New-ADReplicationSiteLink `
    -Name "HQ-London-Link" `
    -SitesIncluded "Default-First-Site-Name","London" `
    -Cost 100 `
    -ReplicationFrequencyInMinutes 15 `
    -InterSiteTransportProtocol IP

Modify an existing site link’s cost and schedule:

Set-ADReplicationSiteLink `
    -Identity "HQ-London-Link" `
    -Cost 50 `
    -ReplicationFrequencyInMinutes 30

Diagnosing Replication Failures

Replication failures often appear as USN rollback, replication quarantine, or lingering objects. Use repadmin /showrepl to identify failed replication attempts and the error codes.

repadmin /showrepl * /errorsonly

Common replication error codes: 8606 = Insufficient attributes were given to create an object (USN rollback), 1256 = Remote computer not available, 1722 = RPC server unavailable, 1908 = Could not find DC for domain. For DNS-related failures:

dcdiag /test:replications /v
dcdiag /test:dns /v

Checking for Lingering Objects

Lingering objects occur when a DC is offline longer than the tombstone lifetime (default 180 days) and then brought back online. It has outdated objects that were deleted on other DCs. Use repadmin /removelingeringobjects to clean them up. First, run in advisory mode to see what would be removed.
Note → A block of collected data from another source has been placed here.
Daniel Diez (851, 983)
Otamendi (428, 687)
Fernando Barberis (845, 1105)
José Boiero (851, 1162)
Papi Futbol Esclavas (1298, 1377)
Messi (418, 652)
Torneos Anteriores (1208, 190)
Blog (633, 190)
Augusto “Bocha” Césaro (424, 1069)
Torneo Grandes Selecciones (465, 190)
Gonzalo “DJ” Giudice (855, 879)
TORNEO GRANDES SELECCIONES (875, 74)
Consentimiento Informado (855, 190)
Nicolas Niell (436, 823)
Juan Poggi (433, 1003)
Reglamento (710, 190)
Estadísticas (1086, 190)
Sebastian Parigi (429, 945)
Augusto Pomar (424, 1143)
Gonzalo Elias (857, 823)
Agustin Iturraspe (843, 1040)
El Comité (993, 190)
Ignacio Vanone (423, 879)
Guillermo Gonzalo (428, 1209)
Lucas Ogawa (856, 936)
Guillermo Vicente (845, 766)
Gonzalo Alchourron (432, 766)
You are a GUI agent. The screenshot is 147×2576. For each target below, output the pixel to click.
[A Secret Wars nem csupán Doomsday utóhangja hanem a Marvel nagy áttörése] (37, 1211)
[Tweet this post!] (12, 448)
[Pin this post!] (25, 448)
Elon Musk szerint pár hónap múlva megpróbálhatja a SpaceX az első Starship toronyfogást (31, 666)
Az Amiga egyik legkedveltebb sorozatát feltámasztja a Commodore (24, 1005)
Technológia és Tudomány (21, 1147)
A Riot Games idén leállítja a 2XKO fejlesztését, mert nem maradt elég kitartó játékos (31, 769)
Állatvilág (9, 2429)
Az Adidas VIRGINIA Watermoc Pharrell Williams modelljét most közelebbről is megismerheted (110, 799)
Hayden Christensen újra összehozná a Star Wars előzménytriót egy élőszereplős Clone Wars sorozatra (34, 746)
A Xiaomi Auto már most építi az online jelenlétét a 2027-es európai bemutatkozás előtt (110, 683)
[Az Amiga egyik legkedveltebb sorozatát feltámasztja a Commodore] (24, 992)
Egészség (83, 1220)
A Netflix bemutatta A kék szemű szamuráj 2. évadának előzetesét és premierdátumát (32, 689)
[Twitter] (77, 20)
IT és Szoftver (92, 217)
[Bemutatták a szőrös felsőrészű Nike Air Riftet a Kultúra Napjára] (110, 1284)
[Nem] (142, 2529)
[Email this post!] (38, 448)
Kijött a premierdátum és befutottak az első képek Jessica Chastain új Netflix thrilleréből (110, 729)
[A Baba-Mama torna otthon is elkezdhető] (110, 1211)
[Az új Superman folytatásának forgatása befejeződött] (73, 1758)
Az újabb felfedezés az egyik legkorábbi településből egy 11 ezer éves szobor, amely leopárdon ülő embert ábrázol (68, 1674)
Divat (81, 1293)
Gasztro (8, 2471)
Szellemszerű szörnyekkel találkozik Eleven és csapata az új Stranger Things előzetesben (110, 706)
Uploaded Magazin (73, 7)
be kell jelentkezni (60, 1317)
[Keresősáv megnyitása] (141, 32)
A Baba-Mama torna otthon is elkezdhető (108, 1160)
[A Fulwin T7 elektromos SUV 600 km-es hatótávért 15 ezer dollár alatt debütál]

repadmin /removelingeringobjects DC02 DC01 "DC=yourdomain,DC=com" /advisory_mode

After reviewing the advisory output, remove them for real:

repadmin /removelingeringobjects DC02 DC01 "DC=yourdomain,DC=com"

Monitoring SYSVOL Replication with DFSR

SYSVOL replication via DFSR has its own health commands. Check DFSR replication state using dfsrdiag and the Get-DfsReplicatedFolder cmdlet.

dfsrdiag replicationstate /member:DC01
Get-DfsReplicatedFolder -GroupName "Domain System Volume"
Get-DfsrMember | Select-Object ComputerName, State, StagingPath

Viewing Replication Metadata for an Object

Replication metadata shows the version number, originating DC, and timestamp for each attribute of an AD object. This is invaluable for tracking down where a change originated and verifying that a change has replicated everywhere.

repadmin /showobjmeta DC01 "CN=John Smith,OU=Users,DC=yourdomain,DC=com"

Conclusion

Active Directory replication is the mechanism that keeps all domain controllers in sync. On Windows Server 2019, the KCC automates most topology management, but administrators must understand site design, site links, and replication monitoring to maintain a healthy AD environment. Regular use of repadmin /replsummary and dcdiag as part of operational monitoring catches replication failures before they become login issues. Proper site design reduces unnecessary WAN traffic and ensures fast authentication for remote users.